2. Another theme of the book is addiction. Both Sam and Janice have
drug addictions, but they also exhibit other addictive behaviors. Can
you identify them? How do these other addictions affect their lives
and the events of the story?
3. Janice often mentions her own skin color, ethnic background, and
economic class, as well as the color, ethnicity, class, and sexual orientation
of the girls at the shelter. How do you think color, ethnicity,
class, and sexuality play into the events of the story? Do you think
such issues are handled sensitively in this book?
4. In the book, Janice admits to lying, taking drugs, and evading rules
a number of times. Does this influence your perception of her as a reliable
narrator? Why or why not?
5. Janice is a writer, as is Sam. How do you think Janices being a
writer affected the events of the story? Does this make her more or less
reliable as a narrator?
6. Were you surprised by the conditions of the shelter as Janice describes
them? What do you think of the shelter system, and how do
you think it could be improved? What kinds of services do you think
should be available to homeless and addicted youths?

▶ **LISTED ENTRIES**:
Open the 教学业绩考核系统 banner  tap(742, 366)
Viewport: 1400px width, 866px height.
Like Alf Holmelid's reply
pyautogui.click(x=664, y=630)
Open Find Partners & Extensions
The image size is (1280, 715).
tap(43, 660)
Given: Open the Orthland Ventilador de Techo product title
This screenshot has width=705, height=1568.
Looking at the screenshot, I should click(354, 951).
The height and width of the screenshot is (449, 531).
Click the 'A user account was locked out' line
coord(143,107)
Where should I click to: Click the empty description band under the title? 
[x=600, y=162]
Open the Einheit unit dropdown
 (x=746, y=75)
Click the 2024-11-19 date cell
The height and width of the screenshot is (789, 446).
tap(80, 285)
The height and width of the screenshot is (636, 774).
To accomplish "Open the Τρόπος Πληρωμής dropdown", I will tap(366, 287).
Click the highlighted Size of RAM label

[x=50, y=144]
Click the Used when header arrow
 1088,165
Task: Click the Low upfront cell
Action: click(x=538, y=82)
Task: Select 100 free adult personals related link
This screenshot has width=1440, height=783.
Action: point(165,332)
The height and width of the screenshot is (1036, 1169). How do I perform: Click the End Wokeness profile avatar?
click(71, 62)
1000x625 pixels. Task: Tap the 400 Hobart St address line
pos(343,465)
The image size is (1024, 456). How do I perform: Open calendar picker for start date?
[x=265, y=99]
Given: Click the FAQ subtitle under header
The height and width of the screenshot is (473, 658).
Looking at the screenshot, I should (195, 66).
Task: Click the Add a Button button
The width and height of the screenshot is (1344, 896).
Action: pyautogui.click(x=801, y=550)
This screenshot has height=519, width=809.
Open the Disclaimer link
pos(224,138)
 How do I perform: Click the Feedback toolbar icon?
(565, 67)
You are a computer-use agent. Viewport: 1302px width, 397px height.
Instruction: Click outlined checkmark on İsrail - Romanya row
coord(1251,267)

▶ **EXERCISES**:
a - Using the reading guide, please answer each of these on its own line:
(i) Which two characters have drug addictions?
(ii) What three things does Janice admit to doing a number of times?
(iii) Besides Janice, which character is a writer?
b - Return the reading guide's text from "3. Janice often" to "or why not?", copied word for word.
The entries have nothing to do with the reading guide.

▶ **ANSWERS TO THE PROBLEMS**:
a -
(i) Sam and Janice
(ii) Lying, taking drugs, and evading rules
(iii) Sam

b -
3. Janice often mentions her own skin color, ethnic background, and
economic class, as well as the color, ethnicity, class, and sexual orientation
of the girls at the shelter. How do you think color, ethnicity,
class, and sexuality play into the events of the story? Do you think
such issues are handled sensitively in this book?
4. In the book, Janice admits to lying, taking drugs, and evading rules
a number of times. Does this influence your perception of her as a reliable
narrator? Why or why not?